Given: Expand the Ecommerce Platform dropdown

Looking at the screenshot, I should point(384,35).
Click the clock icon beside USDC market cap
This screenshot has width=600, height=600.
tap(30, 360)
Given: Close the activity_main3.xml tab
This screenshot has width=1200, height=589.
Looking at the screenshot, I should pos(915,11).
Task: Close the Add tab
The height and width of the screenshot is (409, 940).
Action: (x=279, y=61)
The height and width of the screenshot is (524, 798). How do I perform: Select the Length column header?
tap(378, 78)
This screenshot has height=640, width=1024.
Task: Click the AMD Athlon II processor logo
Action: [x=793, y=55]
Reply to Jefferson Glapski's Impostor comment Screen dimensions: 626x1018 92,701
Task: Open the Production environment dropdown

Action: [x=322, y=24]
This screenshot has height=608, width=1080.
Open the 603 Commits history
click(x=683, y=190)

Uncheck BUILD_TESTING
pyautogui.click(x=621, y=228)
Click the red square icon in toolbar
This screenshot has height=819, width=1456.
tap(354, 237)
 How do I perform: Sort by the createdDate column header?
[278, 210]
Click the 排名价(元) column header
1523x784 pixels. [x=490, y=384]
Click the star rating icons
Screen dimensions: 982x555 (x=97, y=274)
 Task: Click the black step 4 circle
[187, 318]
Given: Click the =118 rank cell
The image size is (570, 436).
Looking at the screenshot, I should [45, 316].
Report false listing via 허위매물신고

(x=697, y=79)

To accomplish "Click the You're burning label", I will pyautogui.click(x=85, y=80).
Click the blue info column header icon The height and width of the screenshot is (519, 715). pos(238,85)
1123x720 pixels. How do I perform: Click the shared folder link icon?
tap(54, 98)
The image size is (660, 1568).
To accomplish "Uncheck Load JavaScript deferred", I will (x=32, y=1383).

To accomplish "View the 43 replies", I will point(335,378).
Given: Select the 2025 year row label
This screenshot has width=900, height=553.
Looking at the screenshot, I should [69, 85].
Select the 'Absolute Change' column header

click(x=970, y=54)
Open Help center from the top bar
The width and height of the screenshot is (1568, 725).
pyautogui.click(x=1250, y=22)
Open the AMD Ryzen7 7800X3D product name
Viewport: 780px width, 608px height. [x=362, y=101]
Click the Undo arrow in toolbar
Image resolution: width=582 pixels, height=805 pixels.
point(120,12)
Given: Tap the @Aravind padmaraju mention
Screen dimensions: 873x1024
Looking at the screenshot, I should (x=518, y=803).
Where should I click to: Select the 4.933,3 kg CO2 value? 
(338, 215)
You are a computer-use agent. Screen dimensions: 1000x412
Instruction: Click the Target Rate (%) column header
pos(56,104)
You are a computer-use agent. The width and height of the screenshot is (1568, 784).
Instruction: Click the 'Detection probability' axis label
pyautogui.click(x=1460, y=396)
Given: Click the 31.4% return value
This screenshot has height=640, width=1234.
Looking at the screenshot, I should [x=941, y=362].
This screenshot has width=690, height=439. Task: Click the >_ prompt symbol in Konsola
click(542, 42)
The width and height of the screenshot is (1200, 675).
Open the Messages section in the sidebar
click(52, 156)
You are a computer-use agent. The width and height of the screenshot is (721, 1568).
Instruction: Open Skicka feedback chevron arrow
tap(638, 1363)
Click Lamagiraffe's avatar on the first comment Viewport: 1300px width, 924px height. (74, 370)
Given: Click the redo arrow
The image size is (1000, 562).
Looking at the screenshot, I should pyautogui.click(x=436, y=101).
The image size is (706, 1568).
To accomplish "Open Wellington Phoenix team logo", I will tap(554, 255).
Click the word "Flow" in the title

--------------------------------------------------

* **HOW TO COMPLETE THIS TASK**
Select the lines in this material that hold the word "computer", leaving none out.

* **YOUR RESPONSE**
You are a computer-use agent. Screen dimensions: 1000x412
You are a computer-use agent. The width and height of the screenshot is (1568, 784).
You are a computer-use agent. The width and height of the screenshot is (721, 1568).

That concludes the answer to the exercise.